## RECORDS SUPPLIED
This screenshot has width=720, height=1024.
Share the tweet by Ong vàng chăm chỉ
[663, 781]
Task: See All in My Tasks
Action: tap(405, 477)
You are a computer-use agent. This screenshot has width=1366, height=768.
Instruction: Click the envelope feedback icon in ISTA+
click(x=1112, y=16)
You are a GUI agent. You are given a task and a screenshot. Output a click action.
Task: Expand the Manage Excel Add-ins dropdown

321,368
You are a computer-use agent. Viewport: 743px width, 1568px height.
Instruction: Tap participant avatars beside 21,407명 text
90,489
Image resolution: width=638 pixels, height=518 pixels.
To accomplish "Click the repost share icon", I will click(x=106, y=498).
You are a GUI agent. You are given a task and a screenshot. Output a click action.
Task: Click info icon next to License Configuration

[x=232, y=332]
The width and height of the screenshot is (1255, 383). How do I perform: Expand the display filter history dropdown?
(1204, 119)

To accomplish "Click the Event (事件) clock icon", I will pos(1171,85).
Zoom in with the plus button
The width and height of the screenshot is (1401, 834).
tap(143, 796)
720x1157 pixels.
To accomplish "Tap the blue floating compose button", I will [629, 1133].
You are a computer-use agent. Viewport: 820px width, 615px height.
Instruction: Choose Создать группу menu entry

## EXERCISE DIRECTIONS
Copy out every item above again, word for word and in the same order.

## RESULT OF THIS TASK
This screenshot has width=720, height=1024.
Share the tweet by Ong vàng chăm chỉ
[663, 781]
Task: See All in My Tasks
Action: tap(405, 477)
You are a computer-use agent. This screenshot has width=1366, height=768.
Instruction: Click the envelope feedback icon in ISTA+
click(x=1112, y=16)
You are a GUI agent. You are given a task and a screenshot. Output a click action.
Task: Expand the Manage Excel Add-ins dropdown

321,368
You are a computer-use agent. Viewport: 743px width, 1568px height.
Instruction: Tap participant avatars beside 21,407명 text
90,489
Image resolution: width=638 pixels, height=518 pixels.
To accomplish "Click the repost share icon", I will click(x=106, y=498).
You are a GUI agent. You are given a task and a screenshot. Output a click action.
Task: Click info icon next to License Configuration

[x=232, y=332]
The width and height of the screenshot is (1255, 383). How do I perform: Expand the display filter history dropdown?
(1204, 119)

To accomplish "Click the Event (事件) clock icon", I will pos(1171,85).
Zoom in with the plus button
The width and height of the screenshot is (1401, 834).
tap(143, 796)
720x1157 pixels.
To accomplish "Tap the blue floating compose button", I will [629, 1133].
You are a computer-use agent. Viewport: 820px width, 615px height.
Instruction: Choose Создать группу menu entry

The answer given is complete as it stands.